US opposes incremental denuclearisation of North Korea

12 March, 2019
US opposes incremental denuclearisation of North Korea
A top US envoy said on Monday (Mar 11) Washington's goal is the complete denuclearisation of North Korea by the end of Donald Trump's first term, insisting it will not settle for incremental disarmament.

"We are not going to do denuclearisation incrementally," said Stephen Biegun, the special US envoy for North Korea.

While stressing he was not bound by an artificial calendar, Biegun said the administration wanted to accomplish the complete and verified denuclearisation of North Korea by the end of Trump's term in January 2021.

"We stand by the expectation that if we fully mobilise our resources ... we could align ourselves in a manner sufficient to achieve this in something approaching a year," he said.

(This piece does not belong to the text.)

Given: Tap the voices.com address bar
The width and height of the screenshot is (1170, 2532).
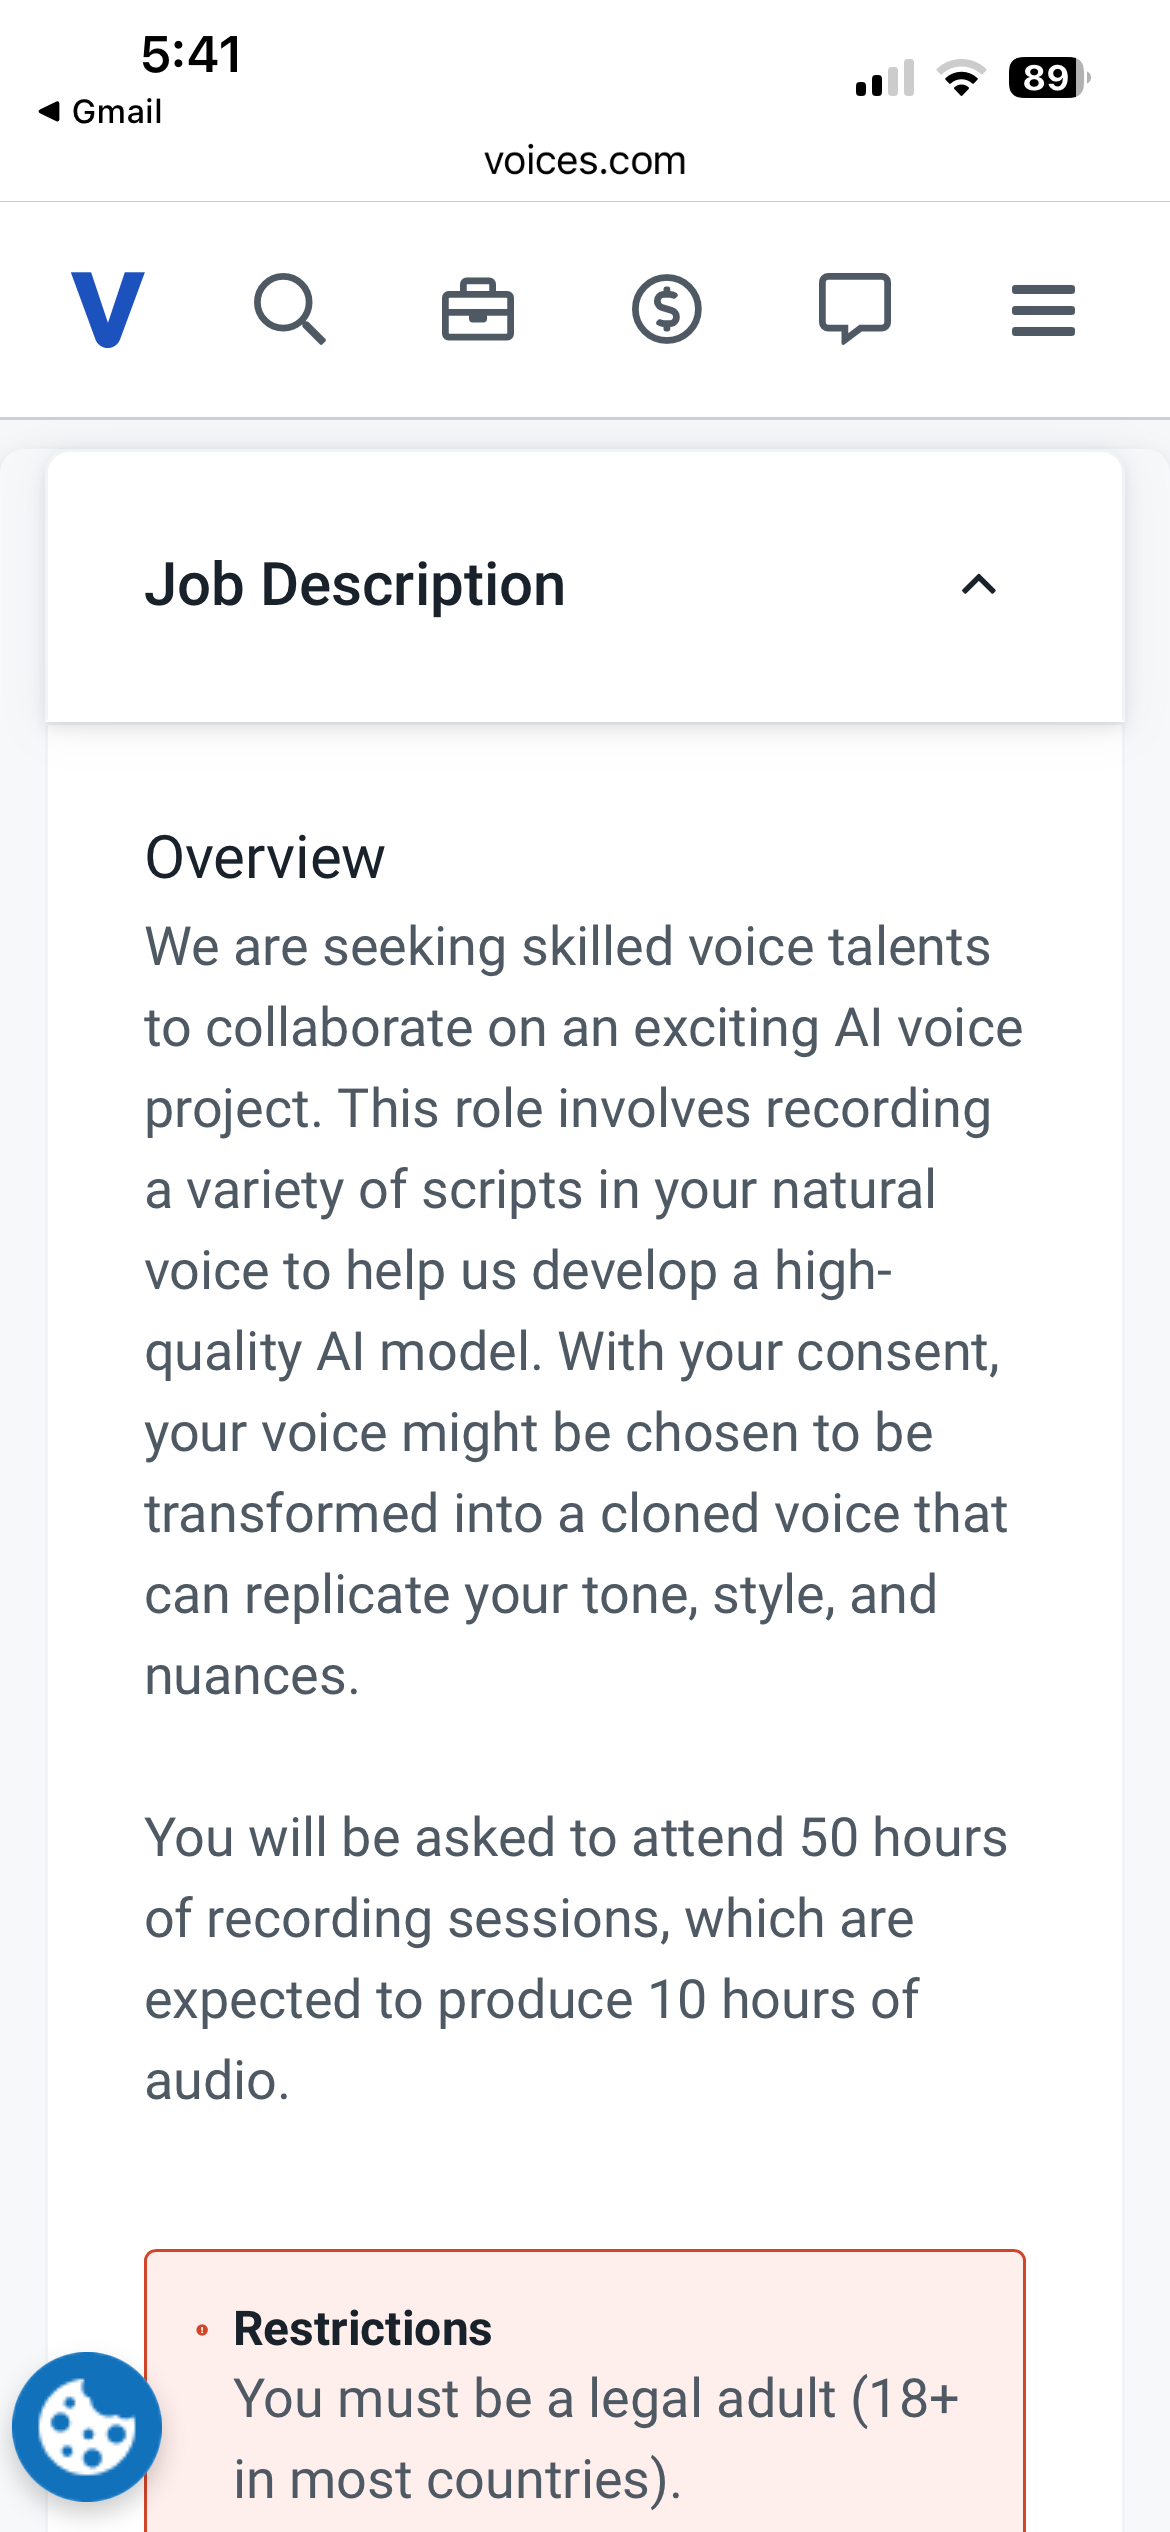Looking at the screenshot, I should (x=585, y=160).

"We do have to have a complete declaration," from Pyongyang, he went on. "We will not lift these sanctions until NK completes the process of denuclearisation."

The US side has included North Korea's chemical and biological weapons in the negotiations with Pyongyang.

The envoy said there could be no comprehensive agreement with the North without agreement on each point, adding that there was "complete unity" in the administration on that approach.

Speaking at a conference organized by the Carnegie Endowment for International Peace, Biegun said progress had been made despite the failure of Trump's second summit with North Korean leader Kim Jong Un, held in Hanoi last month.

"The door remains open" for further negotiations, he said, adding, however, that "the North Koreans have to be fully invested."

"Nothing can be agreed until everything's agreed," he stressed, while adding that confidence-building measures between the countries could still take place.

The outcome in Hanoi last month fell far short of hopes that the meeting would build on the leaders' summit in Singapore in June 2018, which marked a historic first but resulted only in a vague commitment to "work toward complete denuclearisation of the Korean peninsula."

After weeks of building expectations and with a signing ceremony ready to go, Trump abruptly ended the summit, saying: "Sometimes you have to walk and this was just one of those times."

North Korean Foreign Minister Ri Yong Ho later said his side had offered to "permanently and completely dismantle all the nuclear production facilities" at its main complex in Yongbyon if the US dropped sanctions "that hamper the civilian economy and the livelihood of our people."

Biegun repeated the US position that sanctions would not be lifted "until North Korea completes the process of denuclearisation."